Mood at Kolkata’s Shaheen Bagh electrifying as protest by women picks up

Homemakers have turned Park Circus Maidan into a nerve centre for anti-CAA protest

January 30, 2020 08:03 pm | Updated 08:28 pm IST - Kolkata

Demonstrators shout slogans as they attend a protest against the Citizenship Amendment Act, in Kolkata on January 30, 2020.

Demonstrators shout slogans as they attend a protest against the Citizenship Amendment Act, in Kolkata on January 30, 2020.

“This is Freedom Struggle 2.0,” says Asmat Jamil, “We will not budge until the black law is repealed.”

Ms. Jamil (44), a resident of Kolkata, has undergone a kidney transplant. She is a homemaker and the mother of three children; she also runs an NGO called Azzuma; and in her latest avatar, she is the leader of the round-the-clock protest that has turned the Park Circus Maidan into Kolkata’s Shaheen Bagh.

‘Black law’

The black law she’s referring to is the Citizenship (Amendment) Act or CAA, the opposition to which has turned the place — right in the heart of Kolkata — into a nerve centre of protests. Each day, busloads of Muslims from in and around the city pour into the ground to show support to the Muslim women who have been camping there since January 7.

“All the women you see here — none of them are members of any political party, none of them have joined a protest before. They are all homemakers like me,” says Ms. Jamil.

Growing in strength

When asked how she gathered the courage to begin single-handedly a protest that has now become a talk of the town, she says: “The [mob] attack in JNU (Jawaharlal Nehru University) made me realise that the country is in danger. The thought of saving the country gave me the courage. I got some 60 women together and we sat here. We were joined by 15 to 20 students from different universities. That’s how it all began.”
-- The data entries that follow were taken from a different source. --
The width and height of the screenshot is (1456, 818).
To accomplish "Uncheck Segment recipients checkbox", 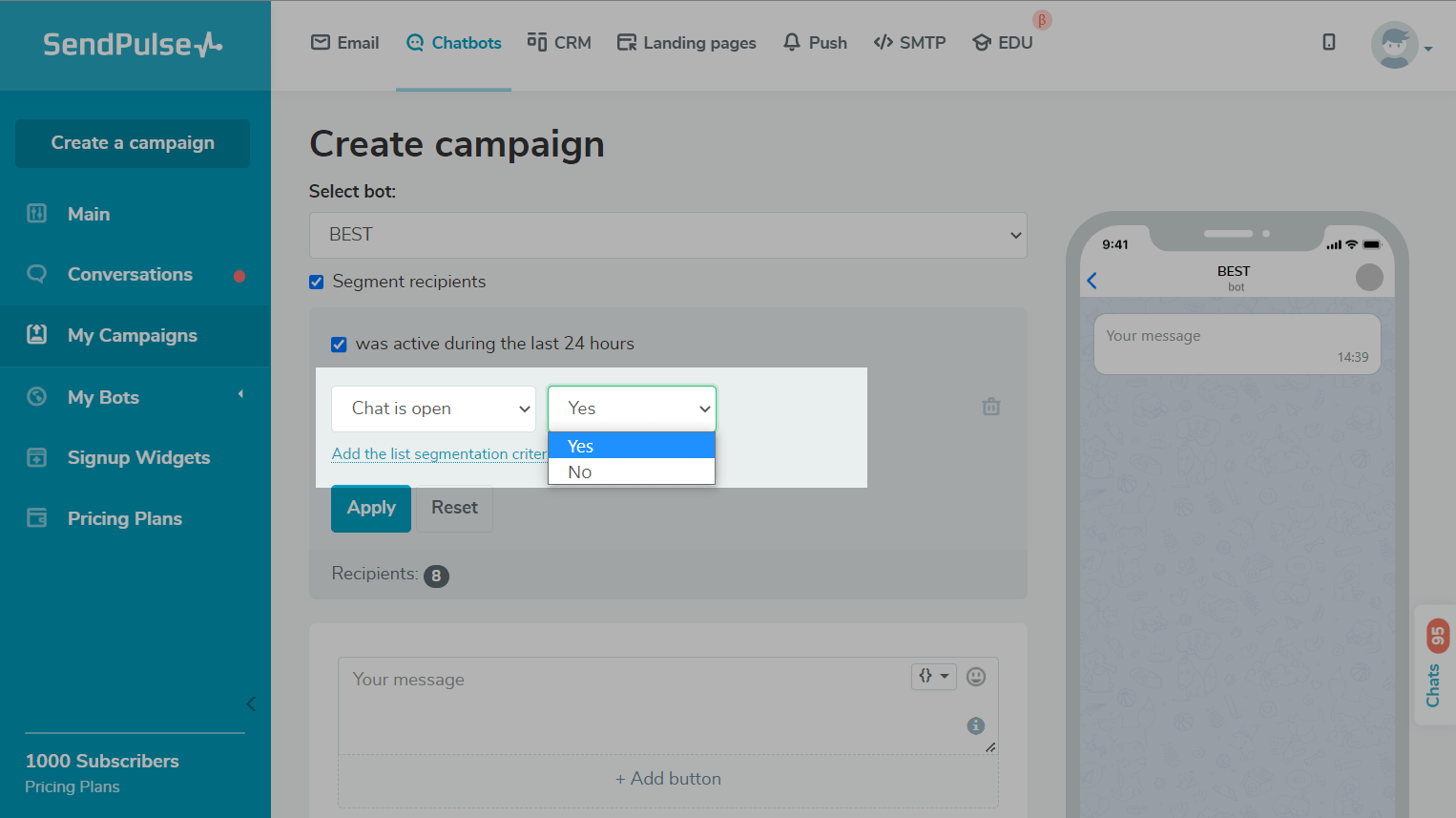I will pyautogui.click(x=317, y=282).
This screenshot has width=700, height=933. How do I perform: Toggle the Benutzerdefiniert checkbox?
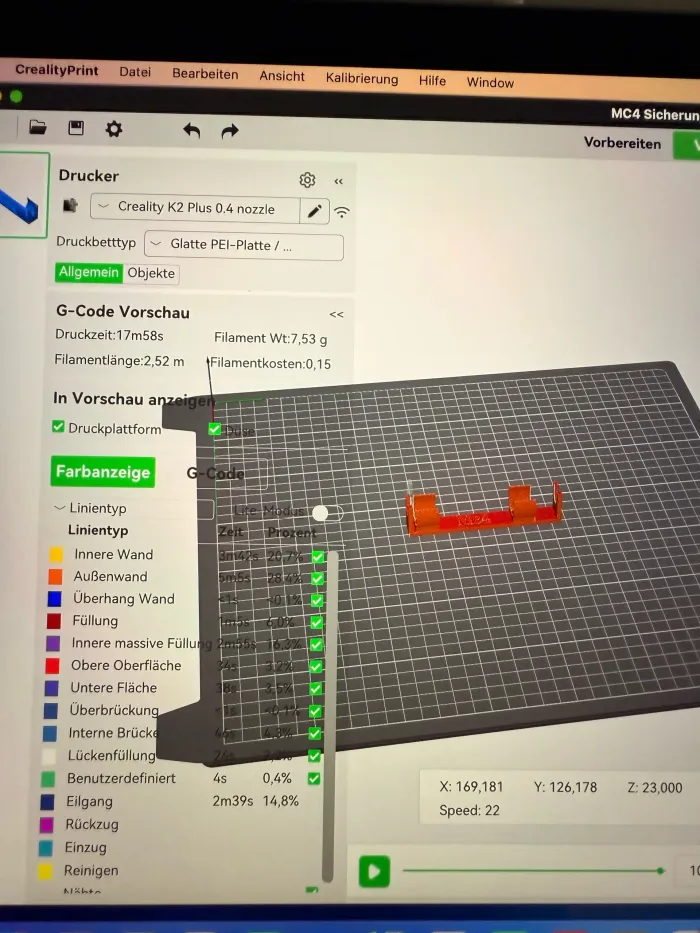point(314,778)
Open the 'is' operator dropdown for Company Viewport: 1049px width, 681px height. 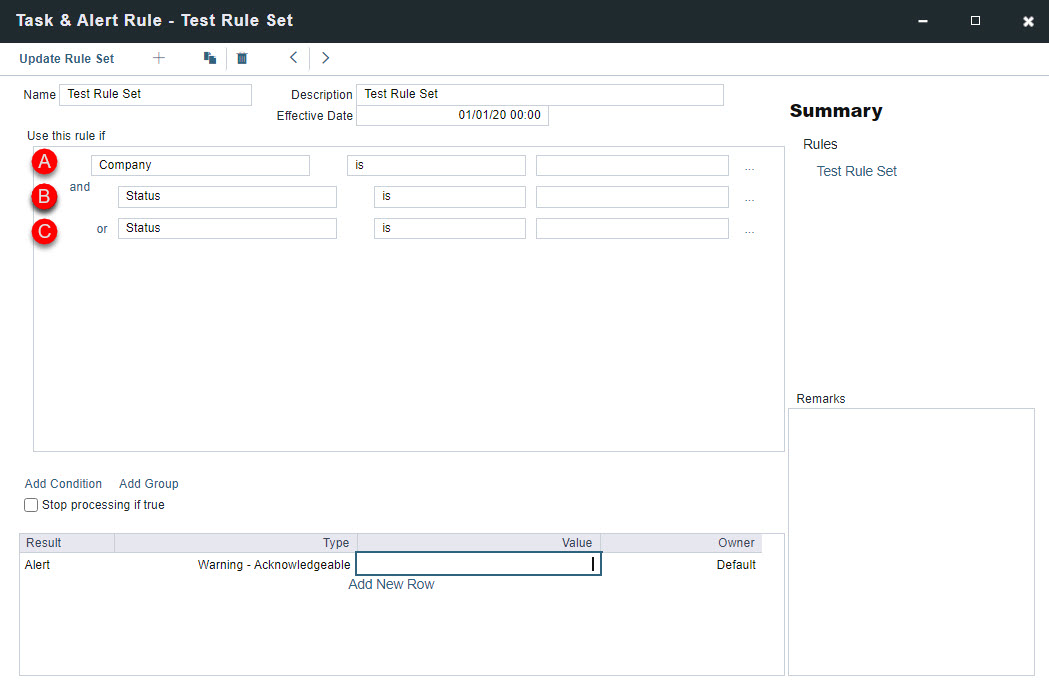(x=436, y=165)
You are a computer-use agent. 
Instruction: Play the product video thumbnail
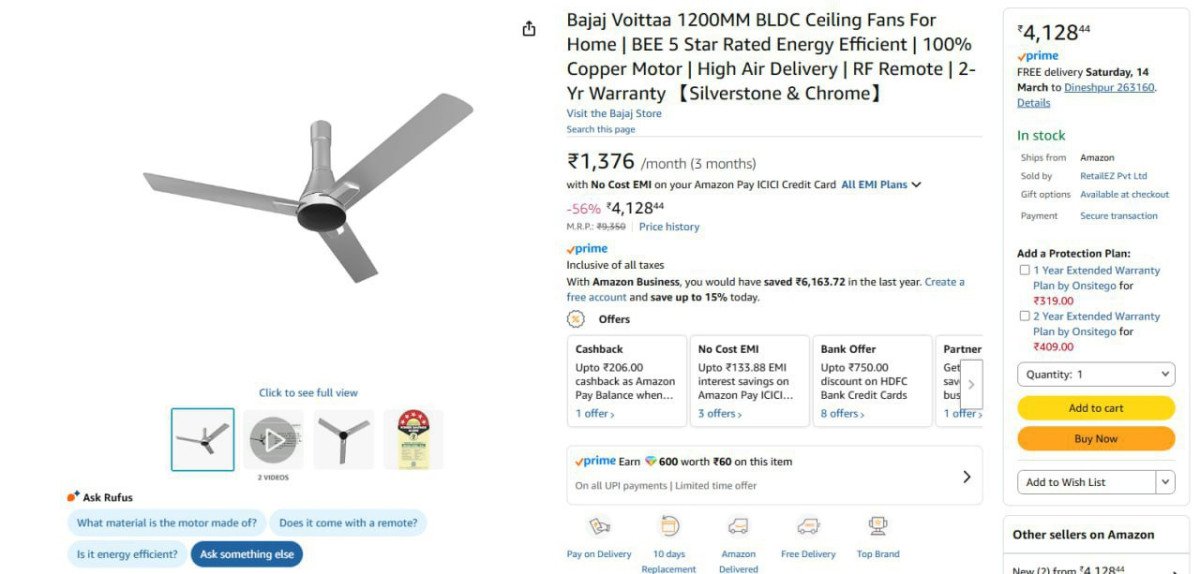[273, 439]

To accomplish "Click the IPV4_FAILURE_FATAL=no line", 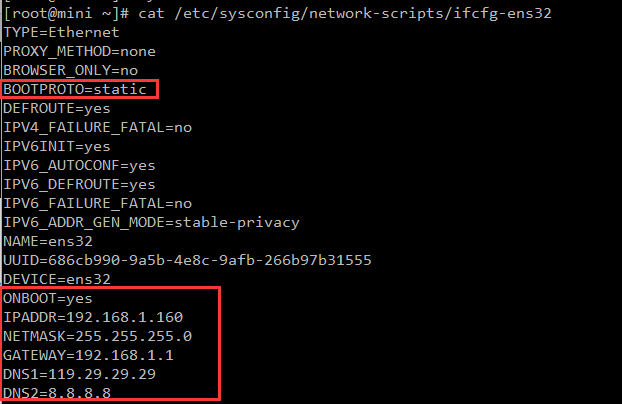I will (x=97, y=127).
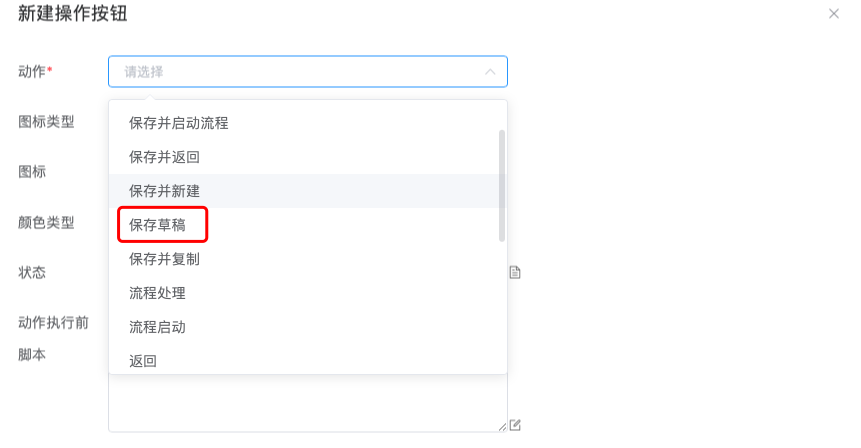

Today, more than three weeks later, the atmosphere at the venue is electrifying. The place is awash with the tricolour and drenched in slogans shouted by the women. When this reporter had visited the venue about ten days ago, the protesters did not have a mike or a roof. But now, the authorities have allowed them to have a mike and a tarpaulin tent. Also back then, it was the activists who shouted the slogans and the women followed in unison, but now even burqa-clad women can be seen making angry speeches.

‘Pluralistic India’

“What we want is education, jobs, better healthcare and a higher GDP (Gross Domestic Product) — and not CAA,” said Ms. Jamil. “The whole purpose of this protest is to reach our voice to the government. The government should know that even Swami Vivekananda was proud of the pluralistic nature of India.”

At the venue hangs a large poster that says: “Swami Vivekananda rejected the idea of CAA 127 years ago in his Chicago speech!” It depicts Swami Vivekananda (with Ramakrishna Paramahamsa standing behind him) telling Prime Minister Narendra Modi: “Not in our name.”

In one corner of the ground, a young Muslim man is busy creating more such posters; in another corner stands a tea-seller; other corners are occupied by policemen keeping an eye on the busloads of people marching in with the tricolour. At the centre is the dais, surrounded by seated women, who in turned are hemmed in by the men. They are all now responding loudly to the slogan: “ Jai Hind ka nara lagao , Modi ko duur bhagao (Chant Jai Hind and chase Modi away).”